Monday, November 12, 2007

Islamic Science, not really!

From the Gates of Vienna

Perhaps this sounds a bit "Eurocentric," but it is an historical fact that the scientific revolution happened in Europe, not in India, China or the Middle East. There was also nothing quite like the medieval university in the Roman Empire. Whatever existed of real science in Roman times was almost entirely of Greek origins, and even the contributions of the Greeks had been steadily declining for centuries. The Romans were good at certain types of engineering and technology, but like the Chinese they were surprisingly poor at providing a coherent scientific view of the world. The medieval European university then represented a real innovation, and Huff places its development, and the decision to include also natural sciences, not just theology, in its regular curriculum at the center of the scientific achievements of the West:

"We should also not underestimate the magnitude of the step taken when it was decided (in part, following ancient tradition) to make the study of philosophy and all aspects of the natural world an official and public enterprise. If this seems a mundane achievement, it is due to our Eurocentrism which forgets that the study of the natural sciences and philosophy was shunned in the Islamic colleges of the Middle East and that all such inquiries were undertaken in carefully guarded private settings. Likewise, in China, there were no autonomous institutions of learning independent of the official bureaucracy; the ones that existed were completely at the mercy of the centralized state. Nor were philosophers given the liberty to define for themselves the realms of learning as occurred in the West."

The German-Syrian Muslim reformist Bassam Tibi writes in his book Islam Between Culture and Politics that "rational sciences were – in medieval Islam – considered to be 'foreign sciences' and at times heretical. At present, Islamic fundamentalists do not seem to know that rational sciences in Islam were based on what was termed ulum al-qudama (the sciences of the Ancients), that it, the Greeks."

Science was viewed as Islamic science, the study of the Koran, the hadith, Arab history etc.

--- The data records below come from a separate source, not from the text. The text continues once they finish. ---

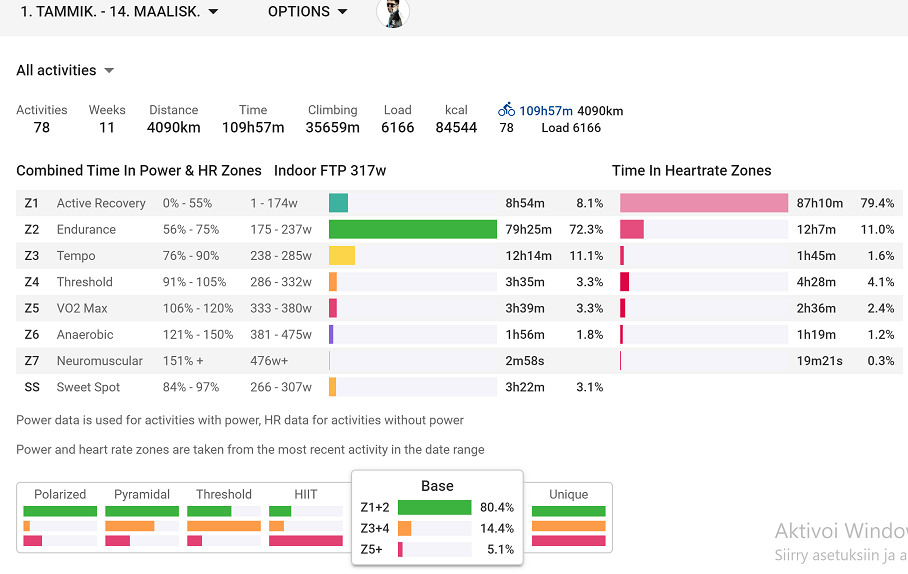Viewport: 908px width, 574px height.
Task: Click the orange Z4 Threshold power bar
Action: point(333,282)
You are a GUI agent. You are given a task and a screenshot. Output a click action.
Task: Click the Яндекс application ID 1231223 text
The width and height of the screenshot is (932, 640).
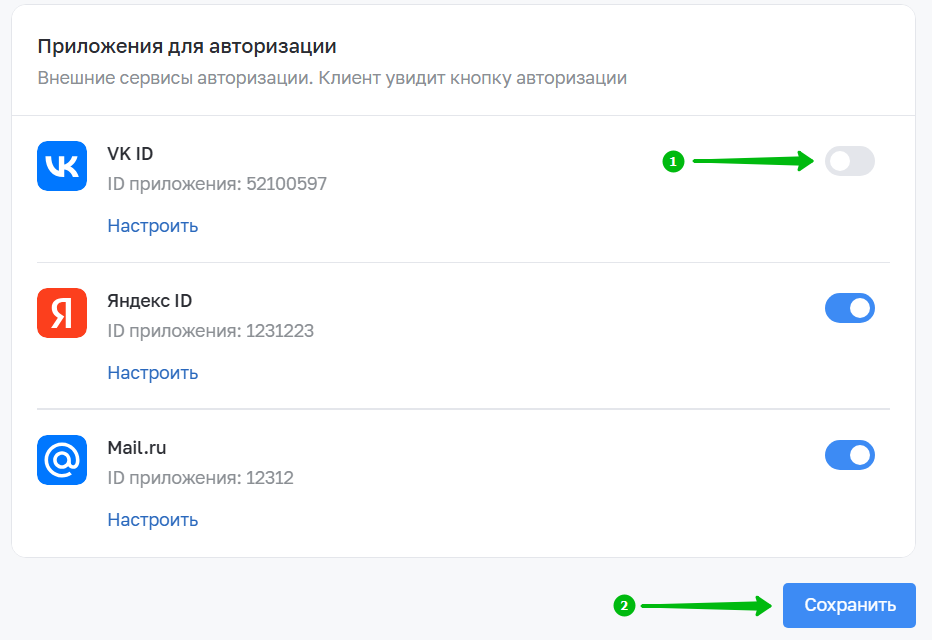[x=210, y=331]
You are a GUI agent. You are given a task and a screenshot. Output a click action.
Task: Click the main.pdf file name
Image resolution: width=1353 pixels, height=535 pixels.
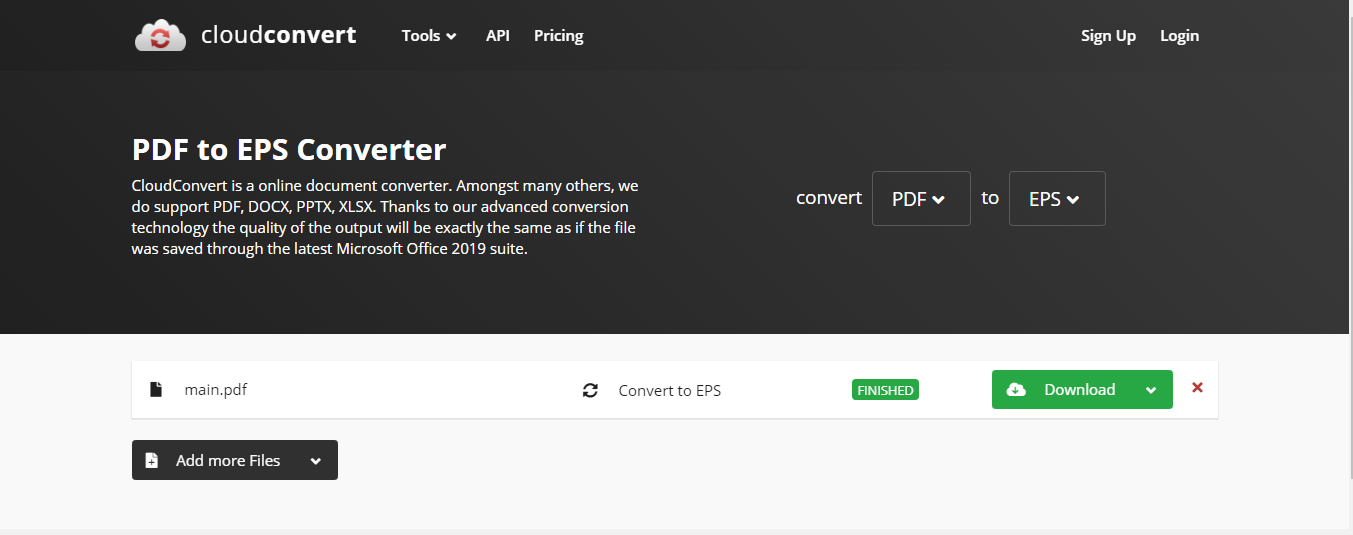click(x=215, y=390)
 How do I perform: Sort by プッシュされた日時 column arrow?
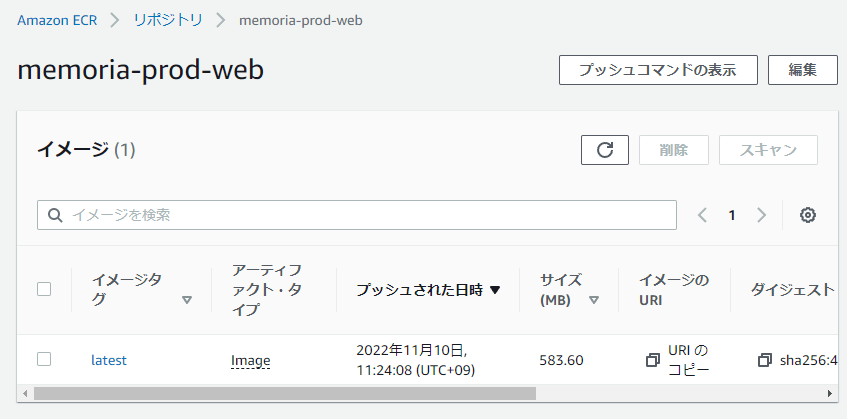click(x=495, y=290)

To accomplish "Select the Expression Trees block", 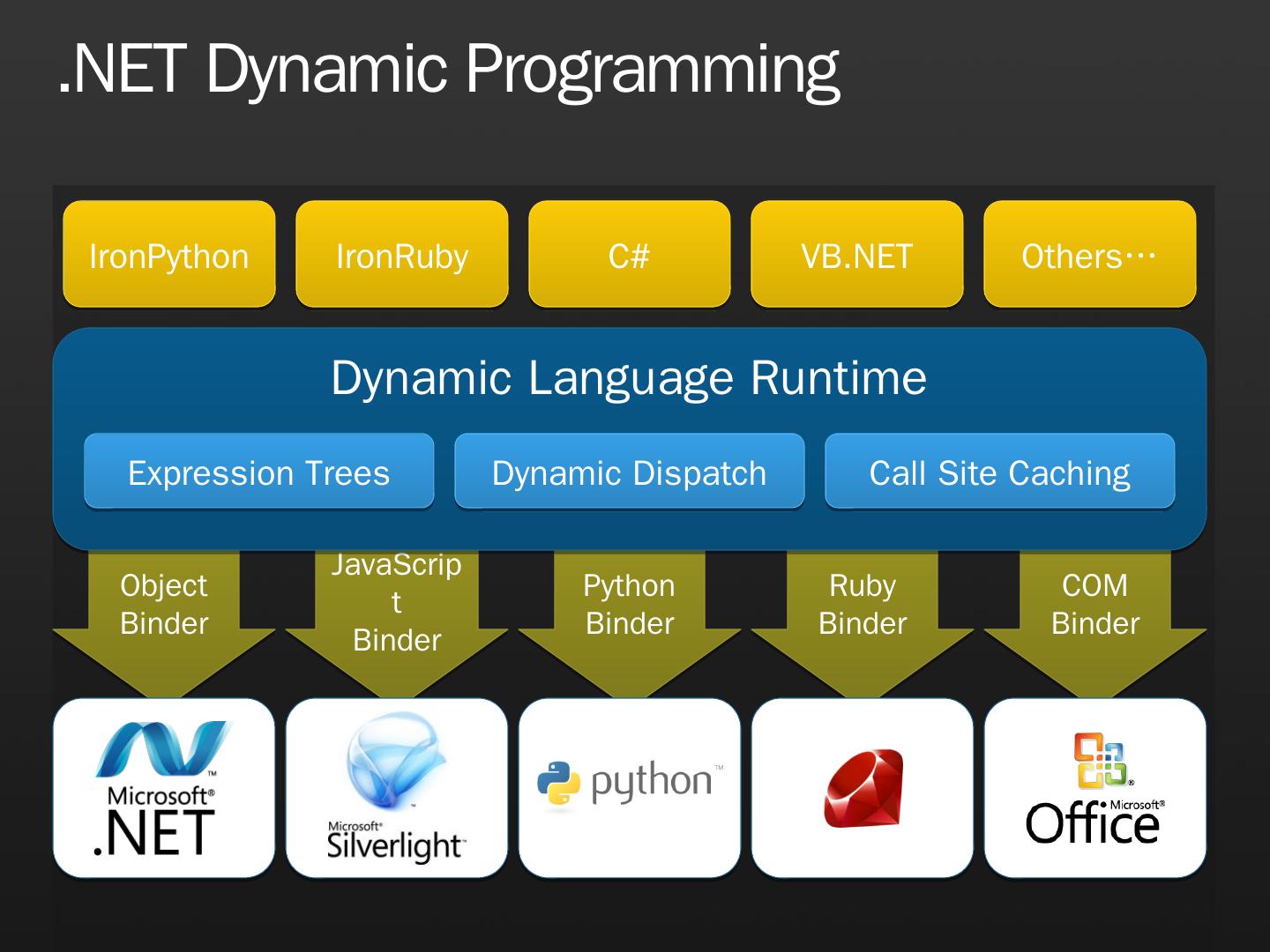I will (259, 472).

Tibi believes it is thus incorrect to call institutions like al-Azhar in Cairo, Egypt, the highest institution of learning in Sunni Islam, a university: "Some Islamic historians wrongly translate the term madrasa as university. This is plainly incorrect: If we understand a university as universitas litterarum, or consider, without the bias of Eurocentrism, the cast of the universitas magistrorum of the thirteenth century in Paris, we are bound to recognise that the university as a seat for free and unrestrained enquiry based on reason, is a European innovation in the history of mankind."

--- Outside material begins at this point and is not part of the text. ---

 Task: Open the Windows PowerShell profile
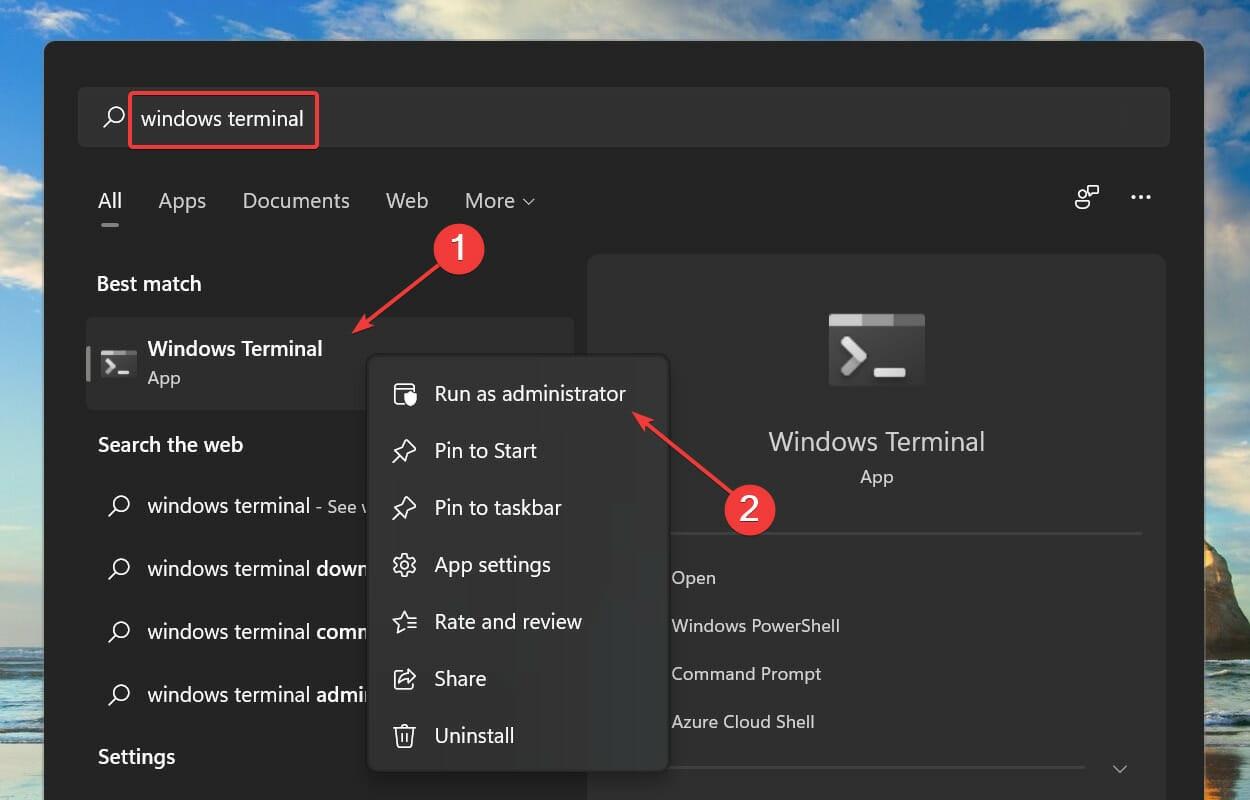point(755,626)
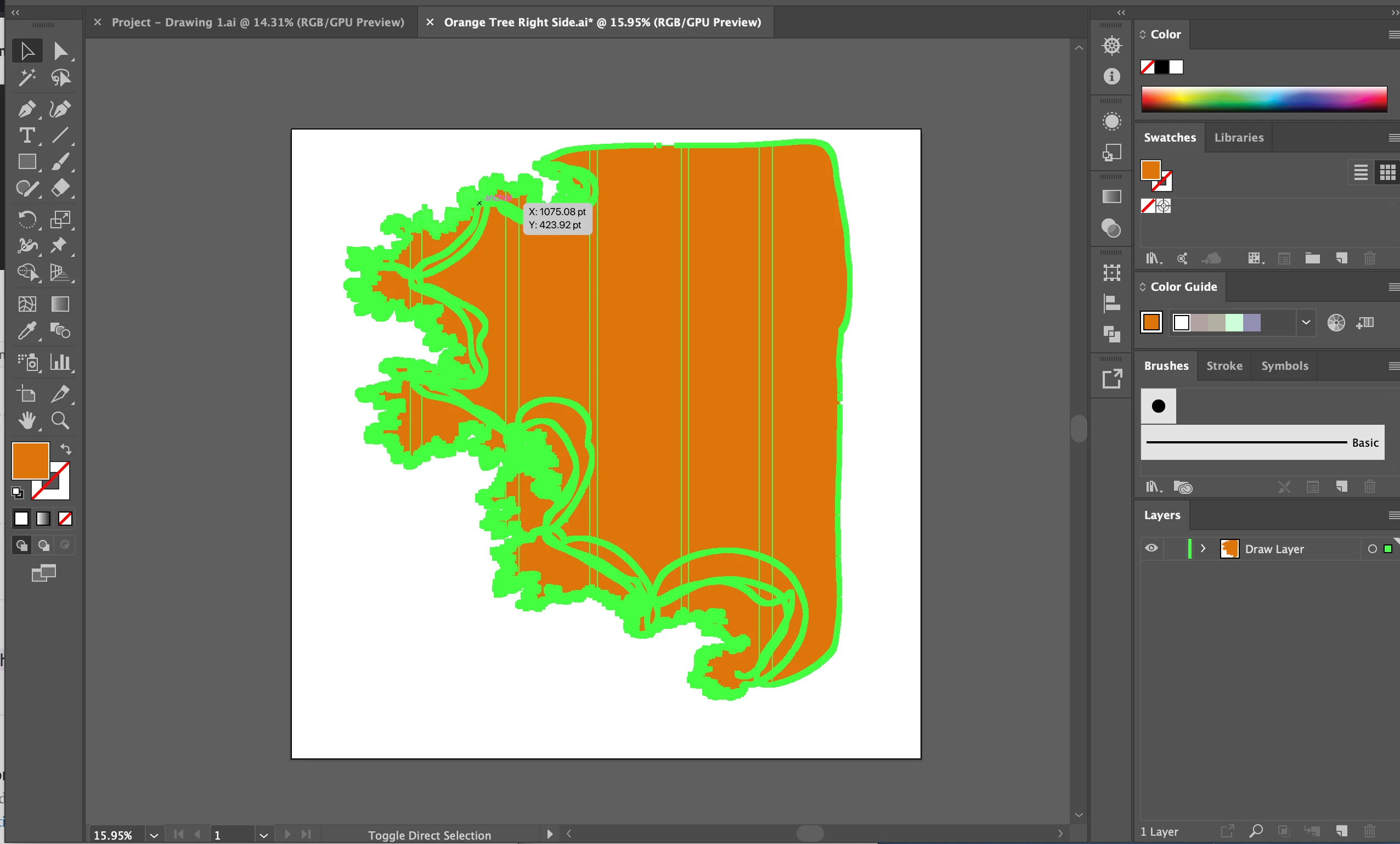The height and width of the screenshot is (844, 1400).
Task: Choose the Magic Wand tool
Action: [26, 77]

Al-Azhar was created in the tenth century and is hailed as one of the oldest universities in the world. However, as late as the early twentieth century, the blind Egyptian author Taha Husayn complained about the total lack of critical thinking he encountered at the institution:

"The four years I spent [at al-Azhar, from 1902] seemed to me like forty, so utterly drawn out they were....It was life of unrelieved repetition, with never a new thing, from the time the study began until it was over. After the dawn prayer came the study of Tawhid, the doctrine of [Allah's] unity; then fiqh, or jurisprudence, after sunrise; then the study of Arabic grammar during the forenoon, following a dull meal; then more grammar in the wake of the noon prayer. After this came a grudging bit of leisure and then, again, another snatch of wearisome food until, the evening prayer performed, I proceeded to the logic class which some shaikh or other conducted. Throughout these studies it was all merely a case of hearing re-iterated words and traditional talk which aroused no chord in my heart, nor taste in my appetite. There was no food for one's intelligence, no new knowledge adding to one's store."